Compito scritto 1 → Riproduci esattamente tutte le righe dell'elenco che viene dopo l'articolo, senza includere le immagini.

Articolo →

____________________

L'europa della fede

Pubblicato il 05-02-2013

di Claudio Maria Picco

Intervista a Ermis Segatti di Claudio Maria Picco - Credenti di ogni religione e un patrimonio spirituale ricchissimo.
Ermis Segatti: “Per i cristiani, un’occasione per andare in profondità”.

Don Ermis, quale potrebbe essere il futuro dell’Europa dal punto di vista delle religioni?
Una parte di futuro è certamente indicata, ma non definita. L’Europa si trova ad essere oggi più che in altre epoche una terra di penetrazione di nuovi popoli. Si sa che l’Europa è frutto del crogiolo di popoli che nella seconda metà del primo millennio trovarono nel cristianesimo uno degli elementi cementificatori più forti, assieme al progetto politico ereditato dall’impero romano di essere cittadini uguali di fronte allo Stato. Ora siamo dinanzi a un fenomeno che presenta analogie, ma anche grandi differenze, perché arrivano in Europa popolazioni, etnie che hanno in proprio una fortissima identità religiosa e millenarie tradizioni spirituali. Questo vale per l’islam, l’hinduismo, il buddismo, il confucianesimo e non solo. Per la prima volta, dopo tantissimo tempo, ci troviamo di fronte all’incognita della plurispiritualità, della compresenza di visioni a tendenza universalistica.

____________________

Dati grezzi →
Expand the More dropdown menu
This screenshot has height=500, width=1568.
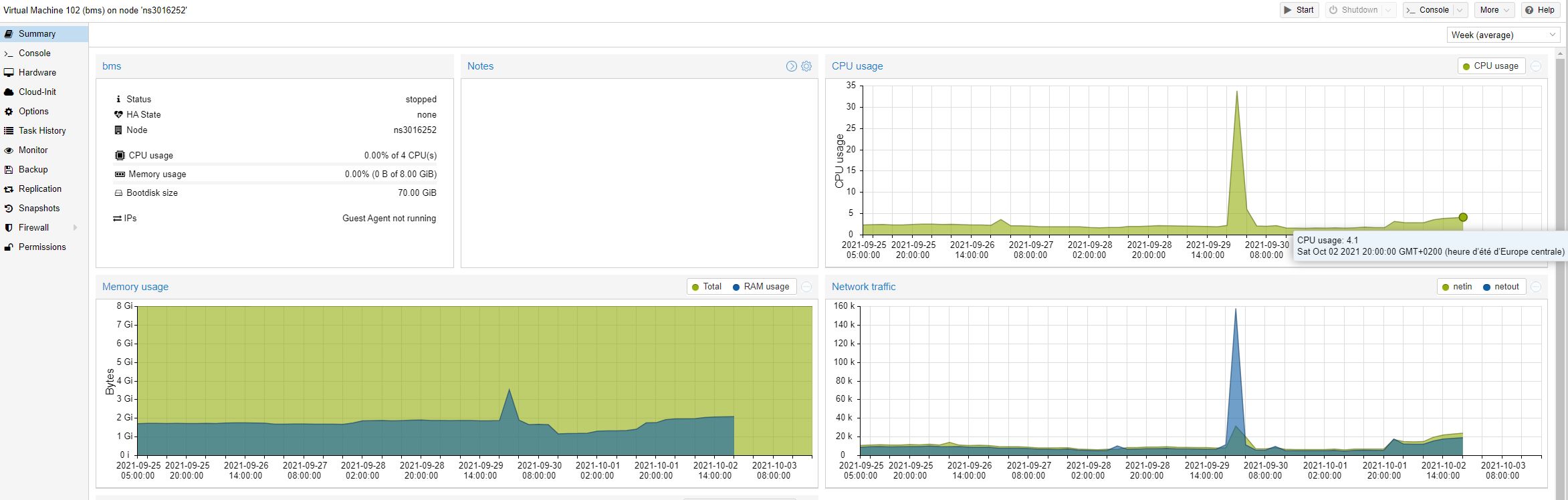point(1495,10)
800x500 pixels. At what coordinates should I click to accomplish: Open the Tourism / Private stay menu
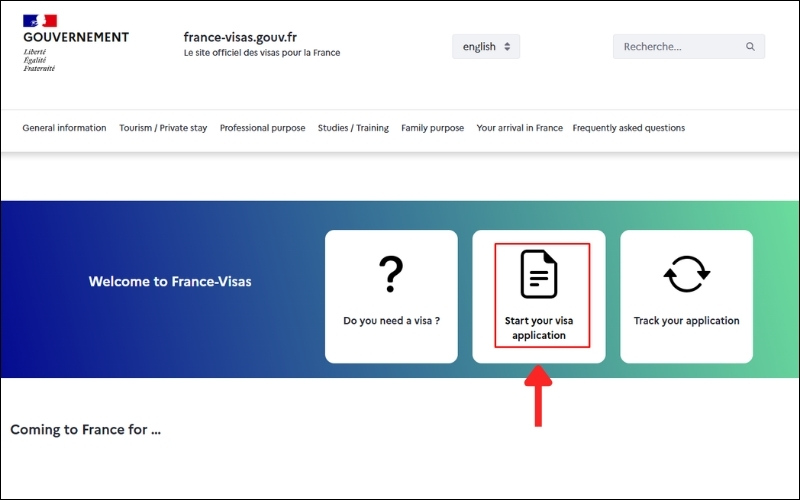(163, 128)
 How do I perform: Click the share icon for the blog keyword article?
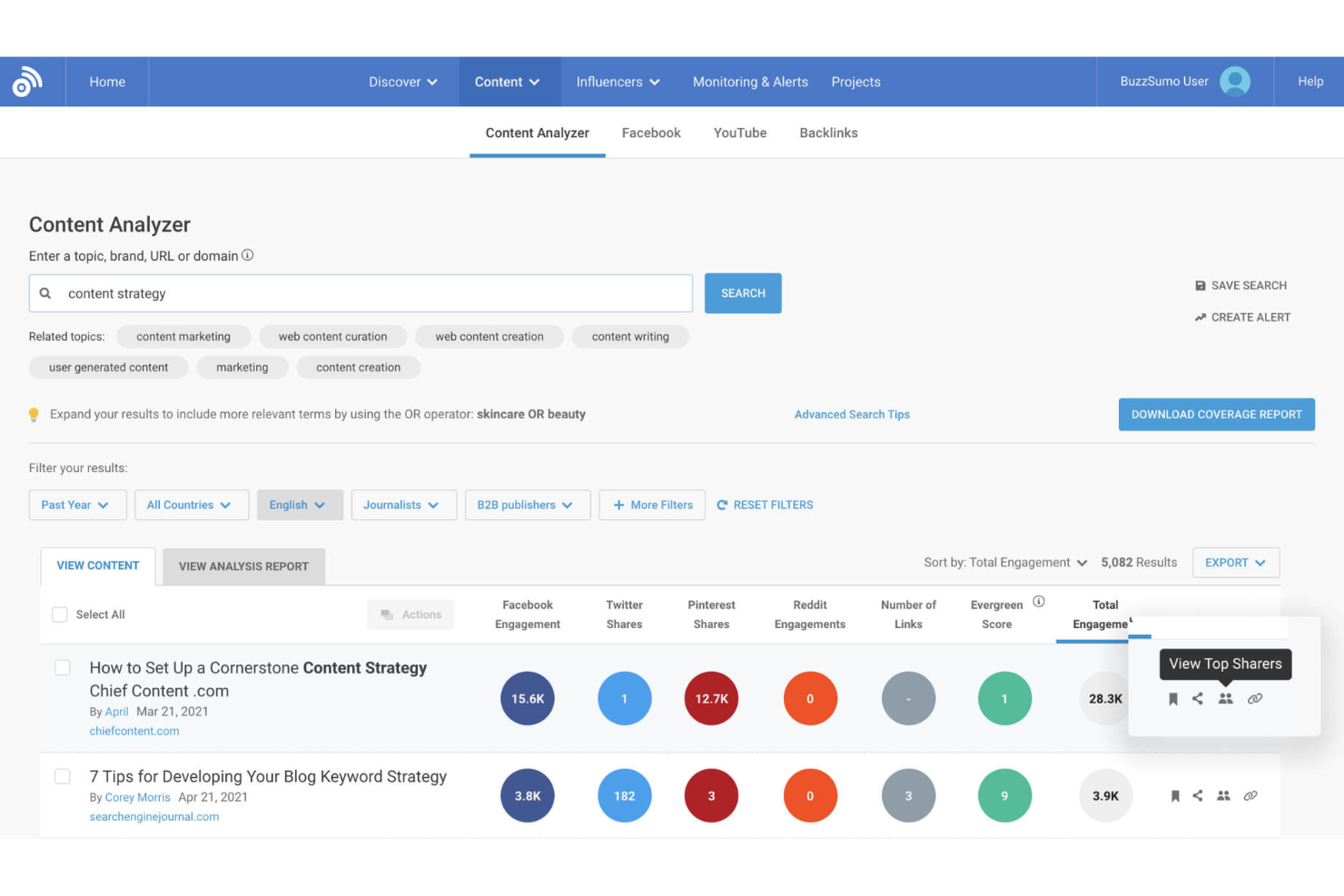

____________________

Compito scritto 2 → Trascrivi per intero l'articolo qui sopra, senza cambiare nulla.

Soluzione esercizio 1 →
Expand the More dropdown menu
This screenshot has height=500, width=1568.
point(1495,10)
800x500 pixels. At what coordinates should I click to accomplish: Open the Tourism / Private stay menu
(163, 128)
 How do I perform: Click the share icon for the blog keyword article?

Soluzione esercizio 2 →
L'europa della fede

Pubblicato il 05-02-2013

di Claudio Maria Picco

Intervista a Ermis Segatti di Claudio Maria Picco - Credenti di ogni religione e un patrimonio spirituale ricchissimo.
Ermis Segatti: “Per i cristiani, un’occasione per andare in profondità”.

Don Ermis, quale potrebbe essere il futuro dell’Europa dal punto di vista delle religioni?
Una parte di futuro è certamente indicata, ma non definita. L’Europa si trova ad essere oggi più che in altre epoche una terra di penetrazione di nuovi popoli. Si sa che l’Europa è frutto del crogiolo di popoli che nella seconda metà del primo millennio trovarono nel cristianesimo uno degli elementi cementificatori più forti, assieme al progetto politico ereditato dall’impero romano di essere cittadini uguali di fronte allo Stato. Ora siamo dinanzi a un fenomeno che presenta analogie, ma anche grandi differenze, perché arrivano in Europa popolazioni, etnie che hanno in proprio una fortissima identità religiosa e millenarie tradizioni spirituali. Questo vale per l’islam, l’hinduismo, il buddismo, il confucianesimo e non solo. Per la prima volta, dopo tantissimo tempo, ci troviamo di fronte all’incognita della plurispiritualità, della compresenza di visioni a tendenza universalistica.